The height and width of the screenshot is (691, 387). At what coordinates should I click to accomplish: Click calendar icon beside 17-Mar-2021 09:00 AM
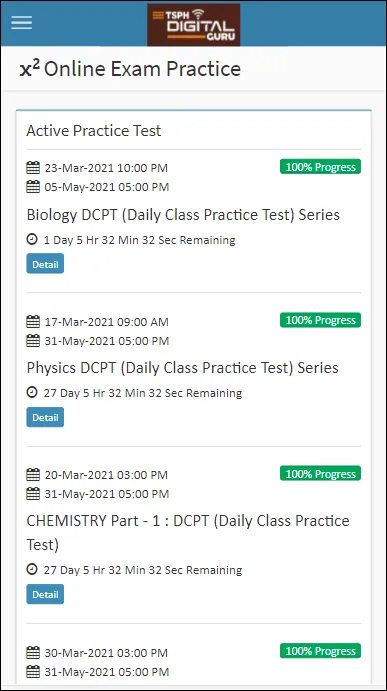coord(33,322)
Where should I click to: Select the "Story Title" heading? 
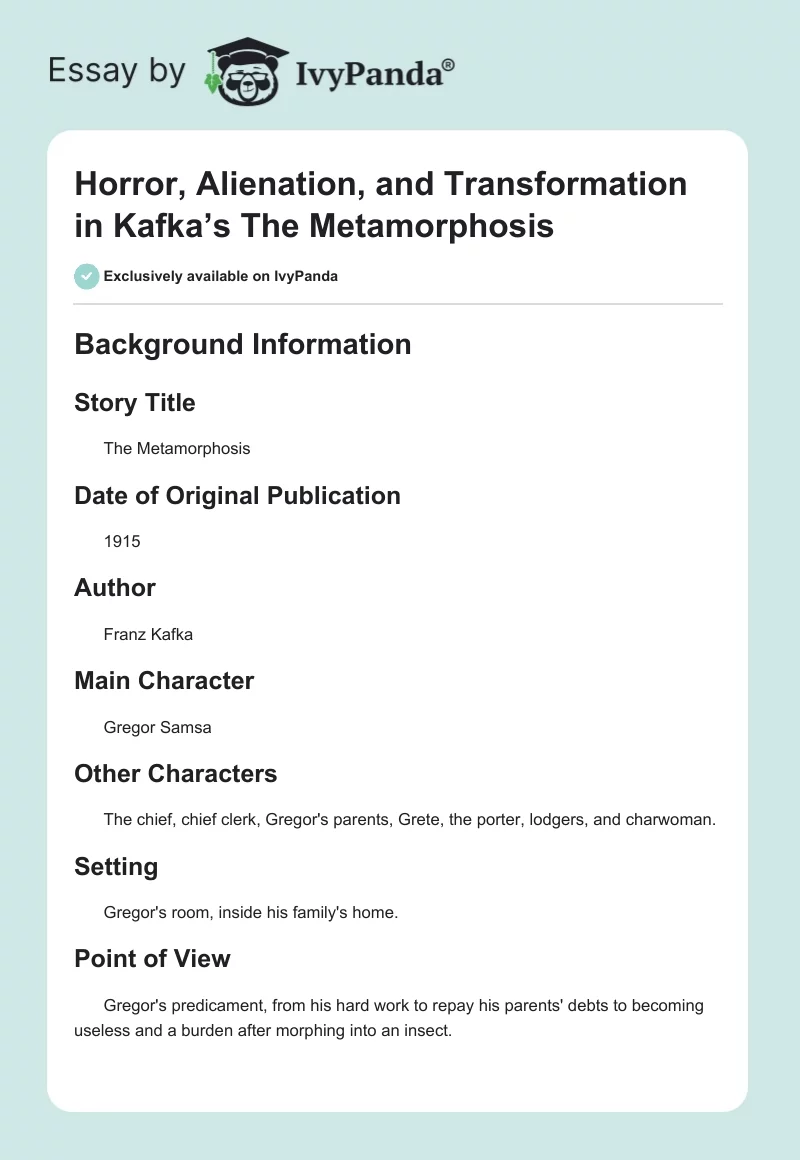135,403
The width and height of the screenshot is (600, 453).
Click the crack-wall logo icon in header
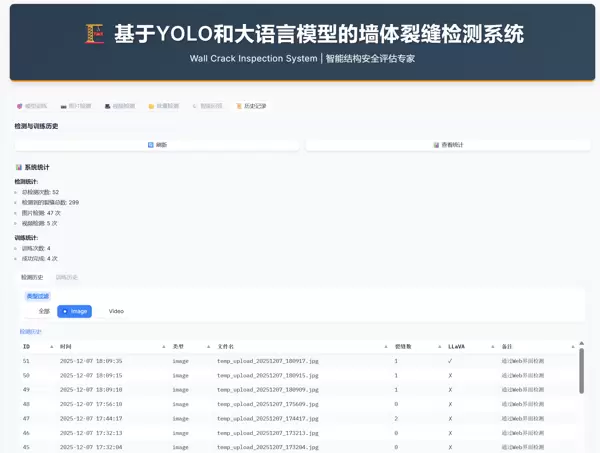[x=95, y=35]
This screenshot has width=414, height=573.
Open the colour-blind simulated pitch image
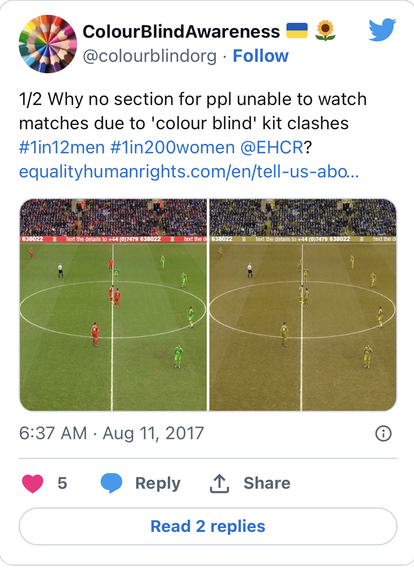[303, 305]
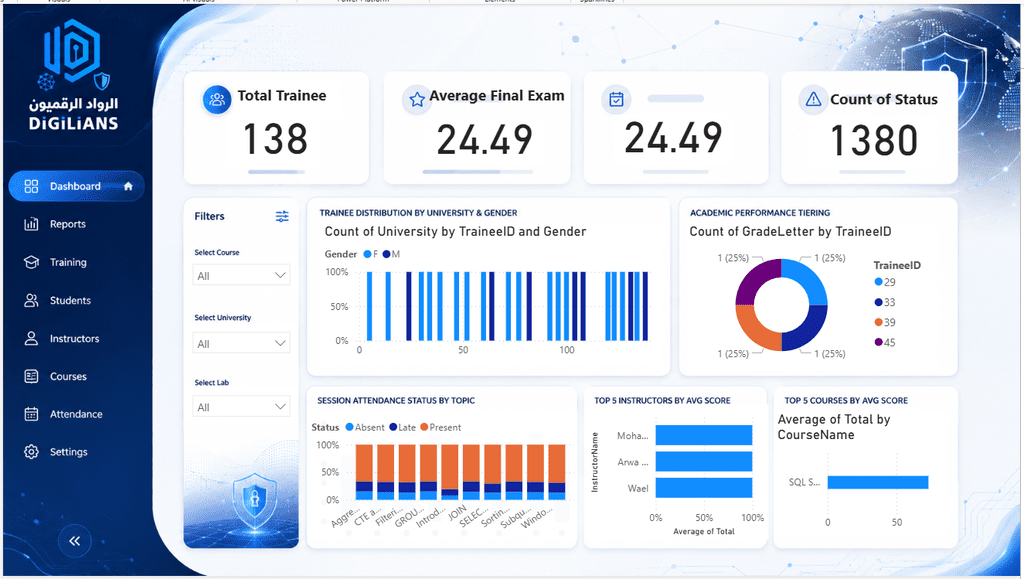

· · · · · · ·

* **HOW TO COMPLETE THIS TASK**
Go through the entries and retype each one exactly, skipping any image.

* **THE COMPLETED TASK**
The height and width of the screenshot is (691, 387). At what coordinates should I click to accomplish: Click calendar icon beside 17-Mar-2021 09:00 AM
coord(33,322)
Where should I click to: Select the "Story Title" heading? 
135,403
The width and height of the screenshot is (600, 453).
Click the crack-wall logo icon in header
[x=95, y=35]
This screenshot has width=414, height=573.
Open the colour-blind simulated pitch image
[303, 305]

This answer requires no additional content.